Data provided |

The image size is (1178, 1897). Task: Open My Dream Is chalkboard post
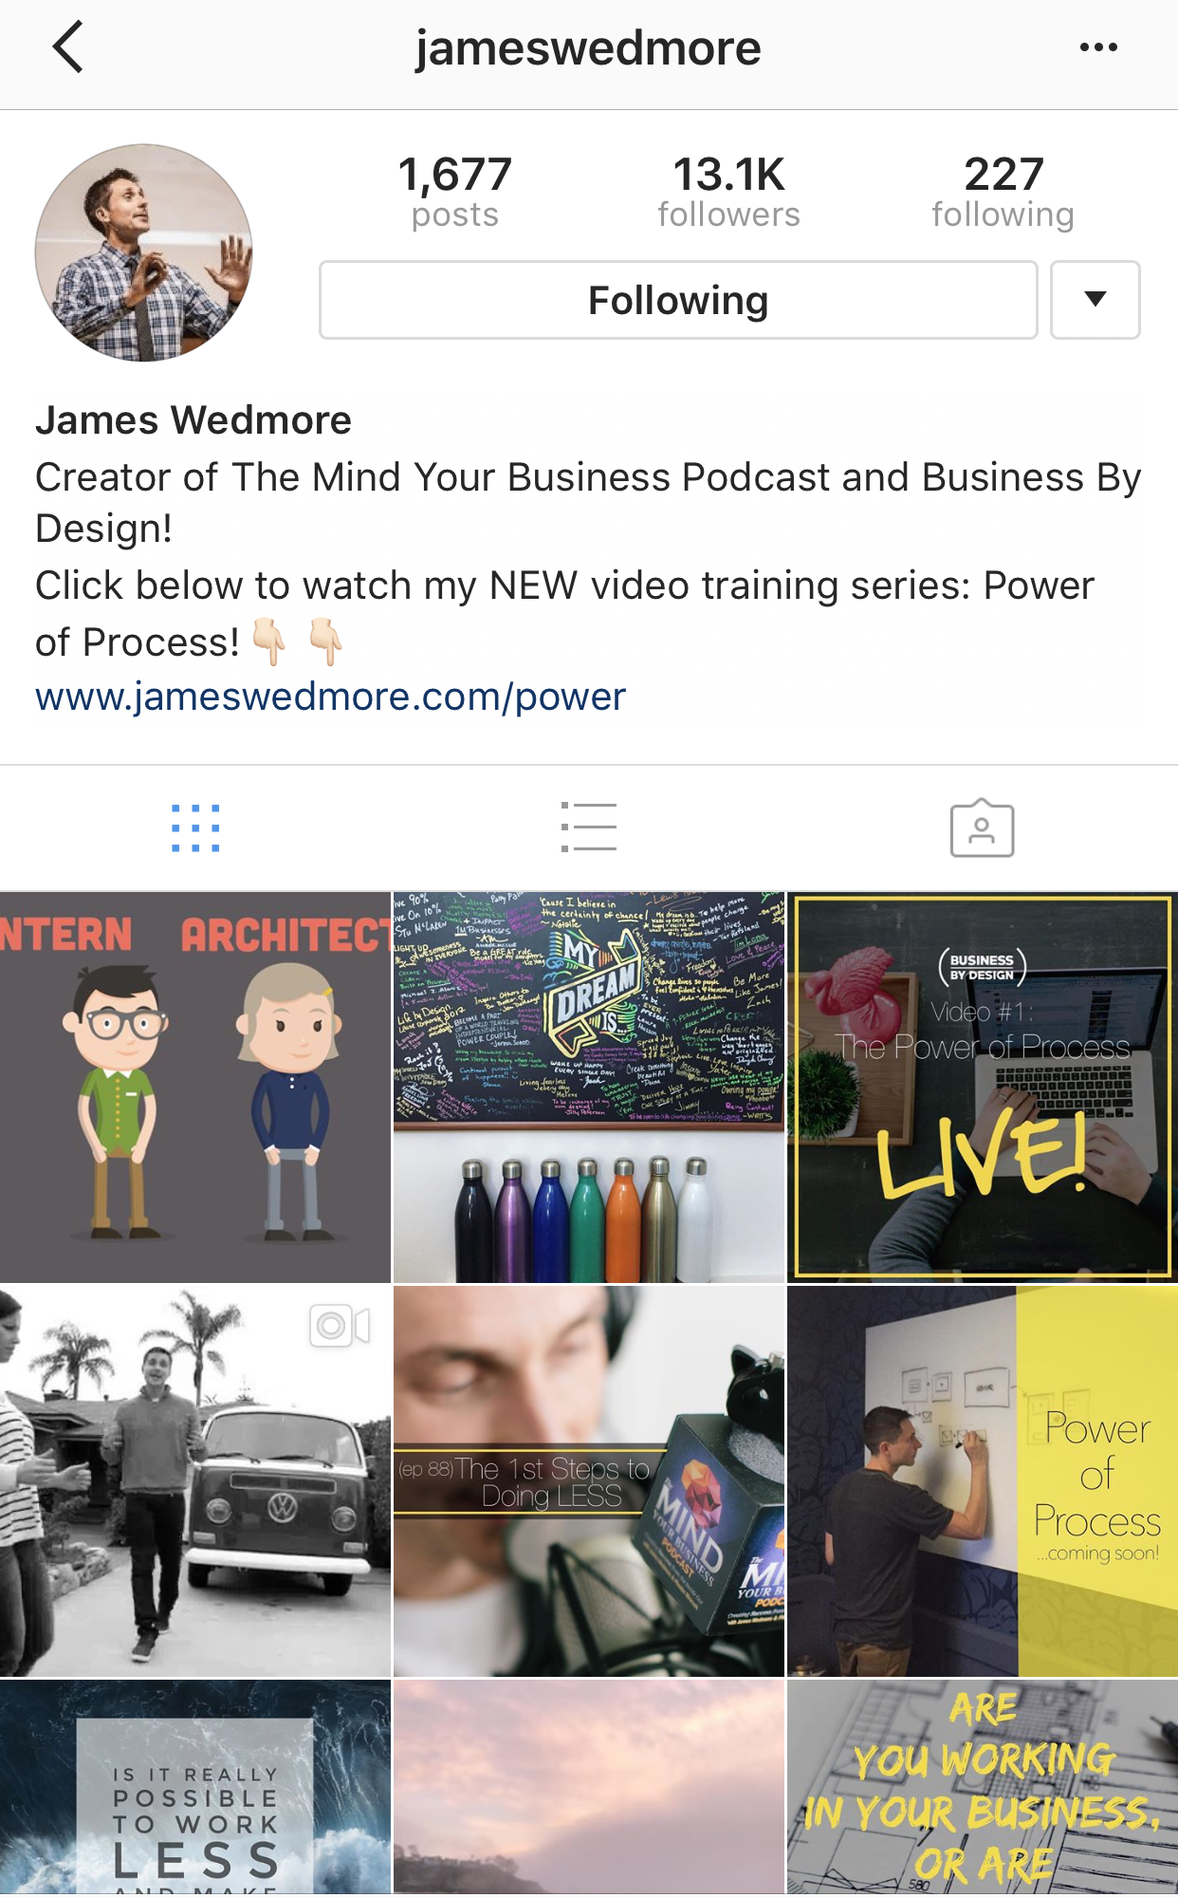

==

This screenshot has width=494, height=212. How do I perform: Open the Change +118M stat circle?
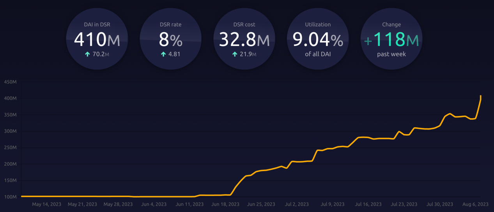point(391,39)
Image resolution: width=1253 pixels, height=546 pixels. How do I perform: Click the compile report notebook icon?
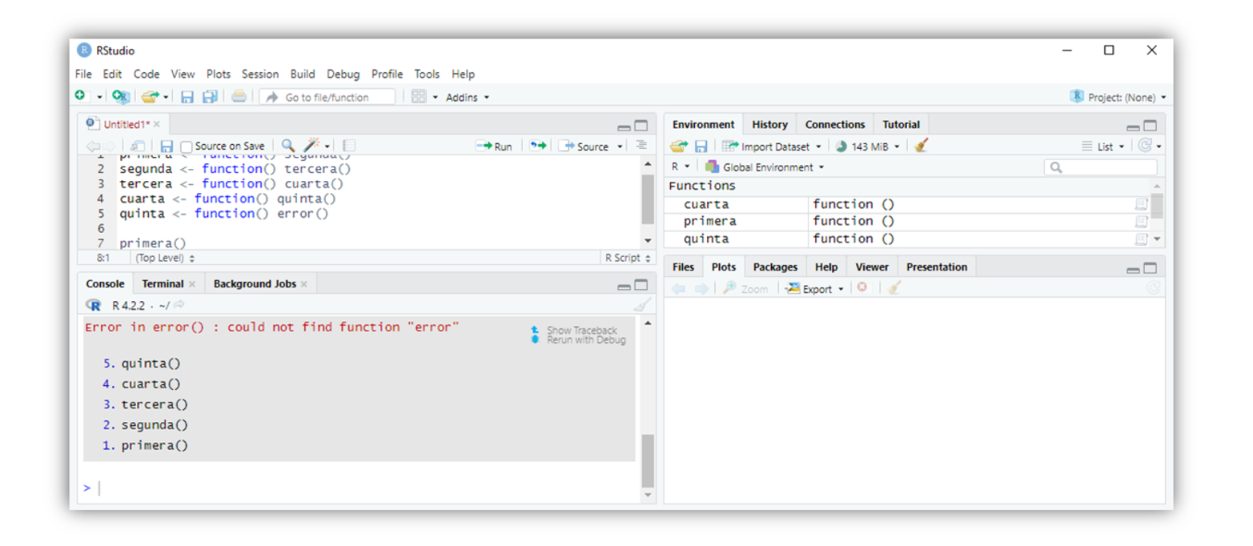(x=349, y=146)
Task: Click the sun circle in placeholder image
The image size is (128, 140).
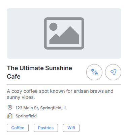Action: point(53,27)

==

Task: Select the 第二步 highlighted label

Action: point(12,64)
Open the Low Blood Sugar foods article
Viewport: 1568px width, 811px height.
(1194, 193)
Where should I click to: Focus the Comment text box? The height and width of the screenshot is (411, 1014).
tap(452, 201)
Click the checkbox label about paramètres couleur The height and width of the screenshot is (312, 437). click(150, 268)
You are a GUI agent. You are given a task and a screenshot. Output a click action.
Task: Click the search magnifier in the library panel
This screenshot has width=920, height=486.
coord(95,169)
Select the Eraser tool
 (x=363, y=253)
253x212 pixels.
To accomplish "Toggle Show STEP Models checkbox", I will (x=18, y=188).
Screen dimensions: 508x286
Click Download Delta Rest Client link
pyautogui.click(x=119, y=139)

The task |
Beginning at the line that contains "Click the checkbox" and ending after the line that contains "pyautogui.click(x=119, y=139)", reproduce those lines in full, requests included. Scale every coordinate in the answers by 1.3, rounding to the nearest whole number with halves rounded up.

Written answer |
Click the checkbox label about paramètres couleur The height and width of the screenshot is (312, 437). click(195, 348)
You are a GUI agent. You are given a task and a screenshot. Output a click action.
Task: Click the search magnifier in the library panel
This screenshot has width=920, height=486.
coord(124,220)
Select the Eraser tool
 (x=472, y=329)
253x212 pixels.
To accomplish "Toggle Show STEP Models checkbox", I will (x=23, y=244).
Screen dimensions: 508x286
Click Download Delta Rest Client link
pyautogui.click(x=155, y=181)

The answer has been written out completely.